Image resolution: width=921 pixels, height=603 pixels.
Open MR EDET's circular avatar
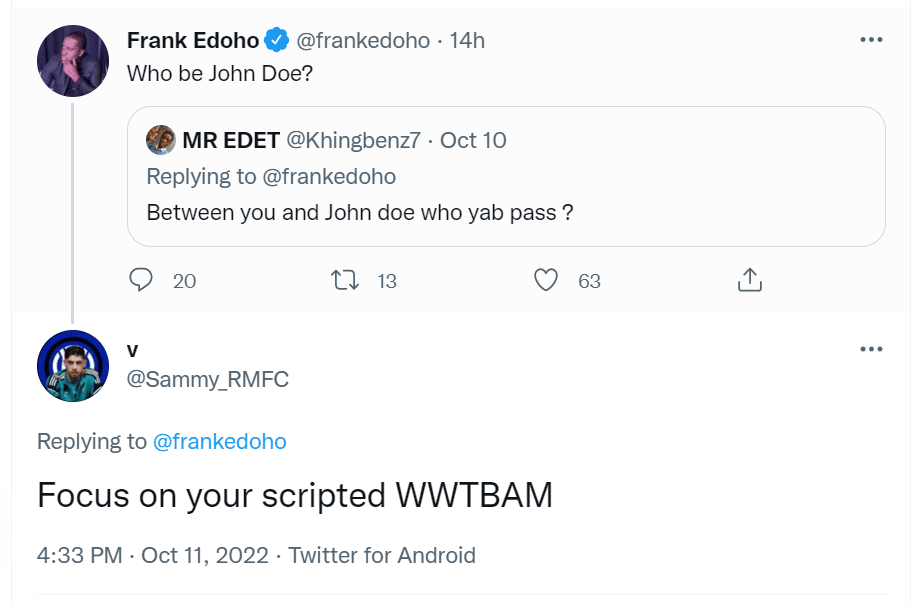[160, 139]
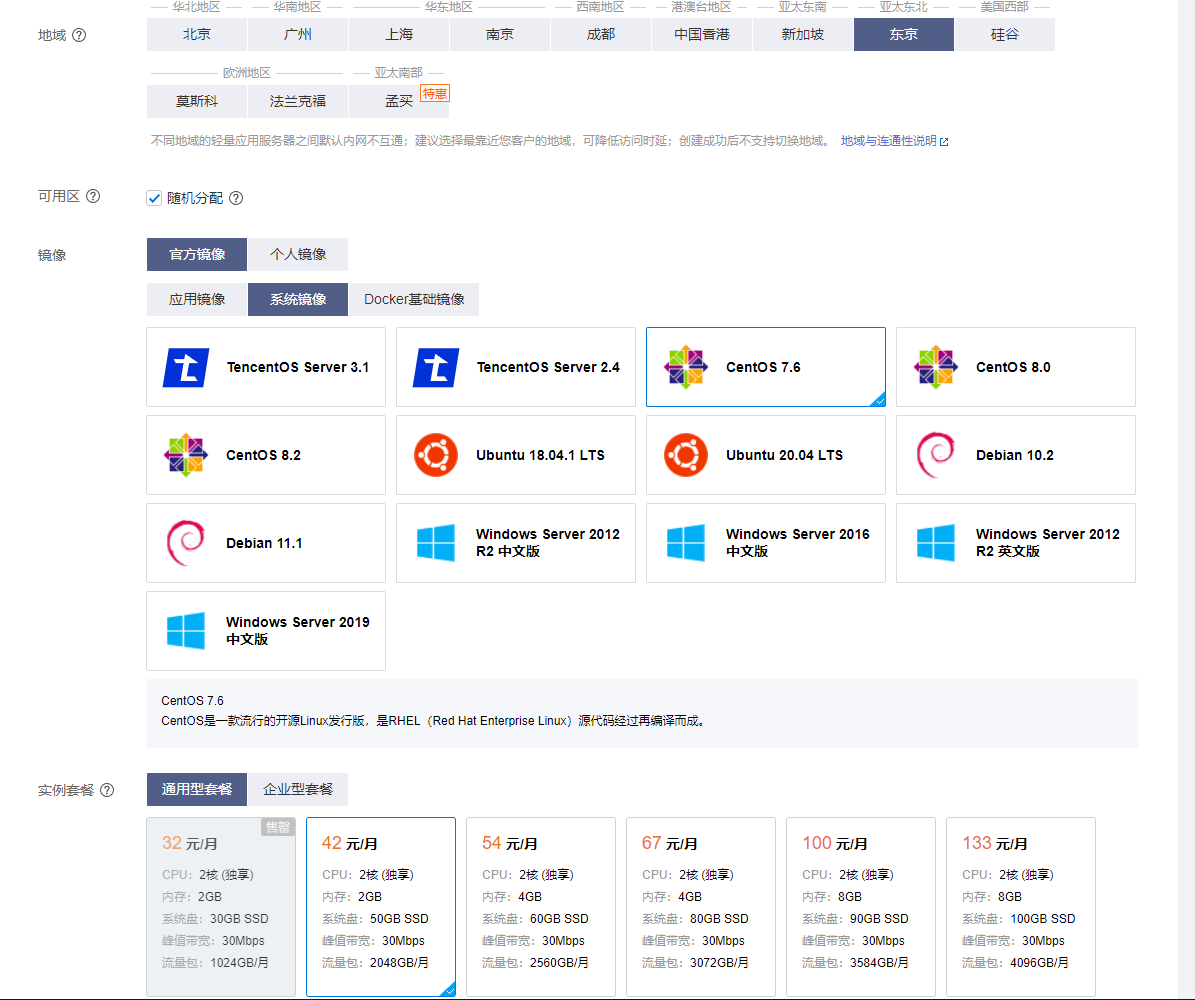Image resolution: width=1195 pixels, height=1000 pixels.
Task: Select the Debian 10.2 swirl icon
Action: pos(936,455)
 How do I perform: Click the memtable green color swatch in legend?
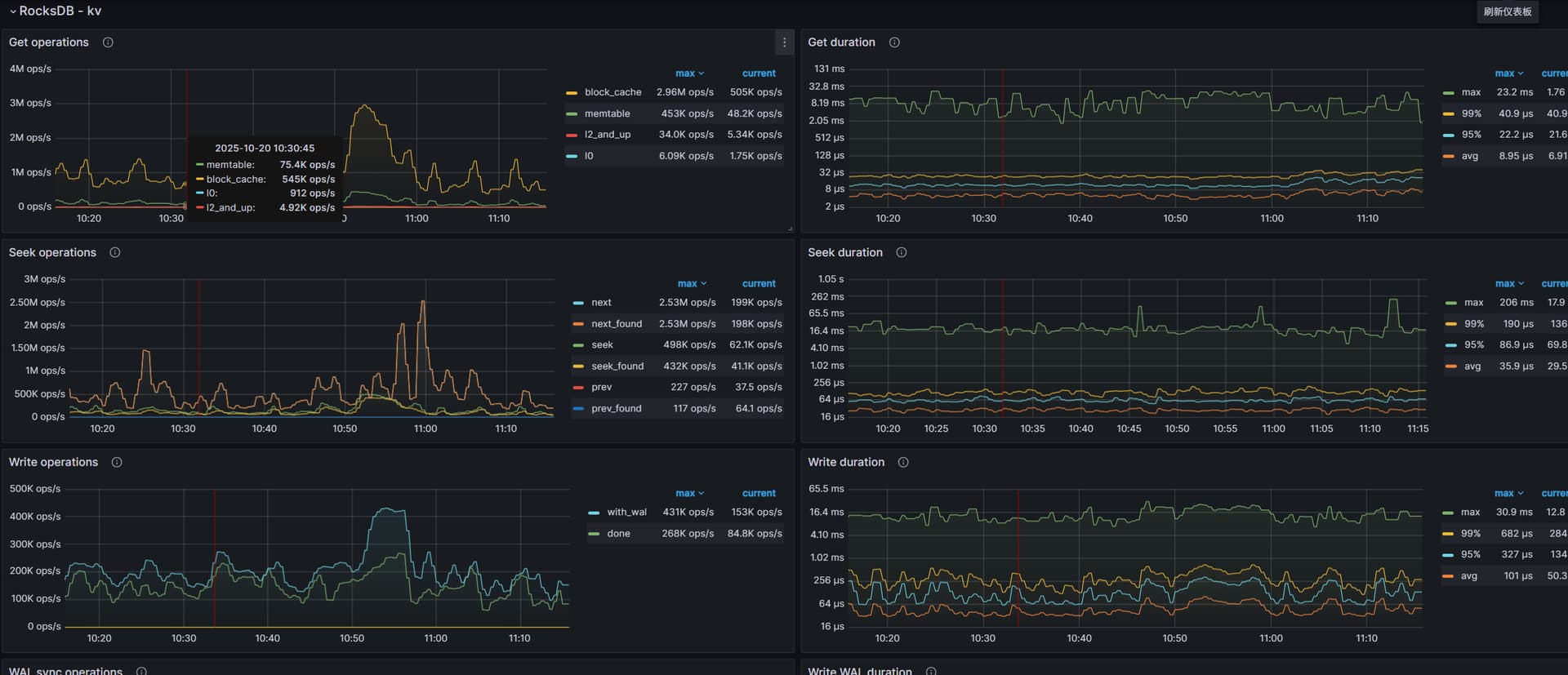[572, 113]
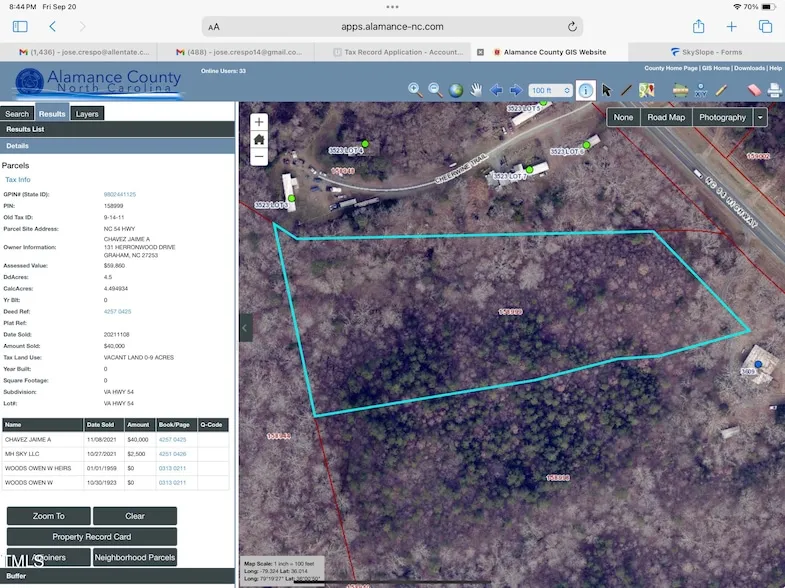
Task: Click the printer icon to print map
Action: (x=773, y=90)
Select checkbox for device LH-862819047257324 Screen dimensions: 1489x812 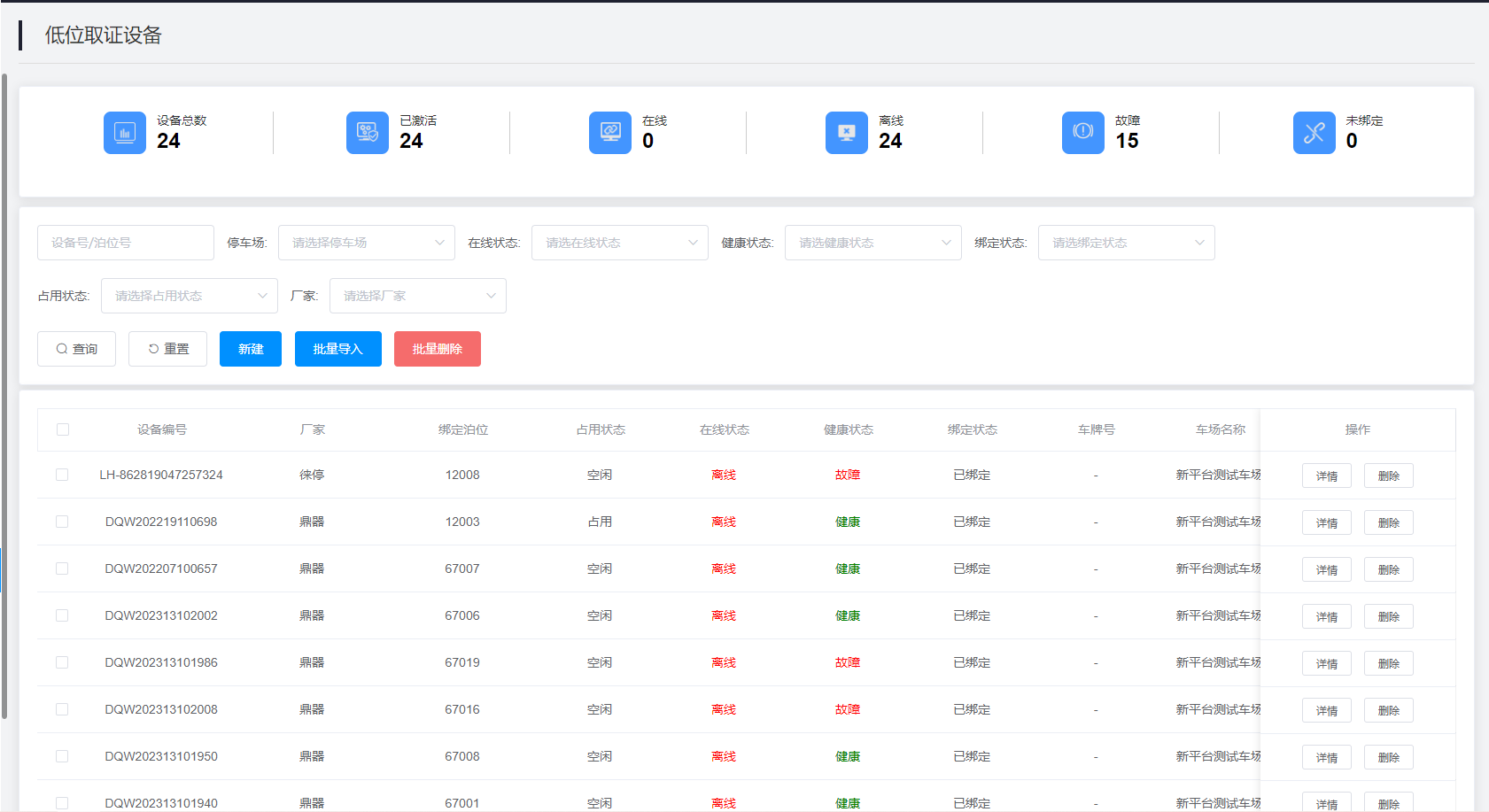click(x=63, y=475)
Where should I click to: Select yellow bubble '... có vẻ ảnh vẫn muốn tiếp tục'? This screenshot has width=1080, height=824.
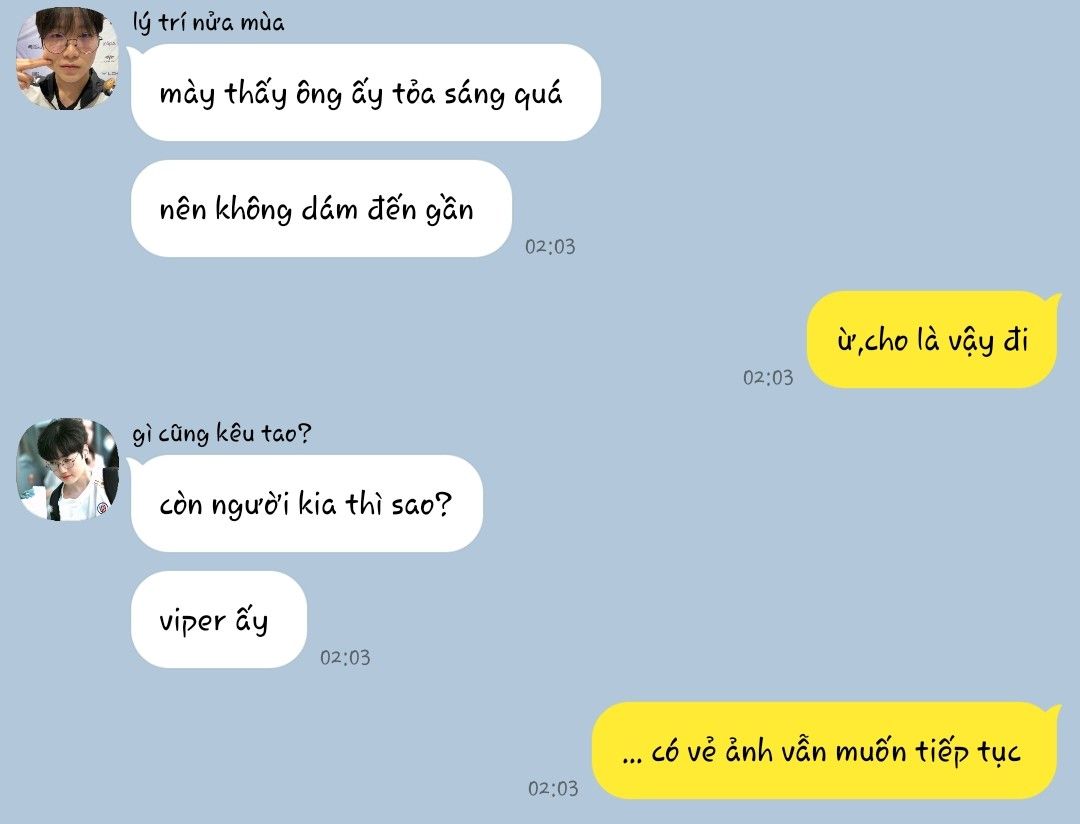pyautogui.click(x=824, y=750)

◇ ◇ ◇ ◇ ◇

Required work
Do not copy pictures. Restate exactly the lines from the one containing "Where should I" through the last line of the records.

Result of the exercise
Where should I click to: Select yellow bubble '... có vẻ ảnh vẫn muốn tiếp tục'? This screenshot has width=1080, height=824.
pyautogui.click(x=824, y=750)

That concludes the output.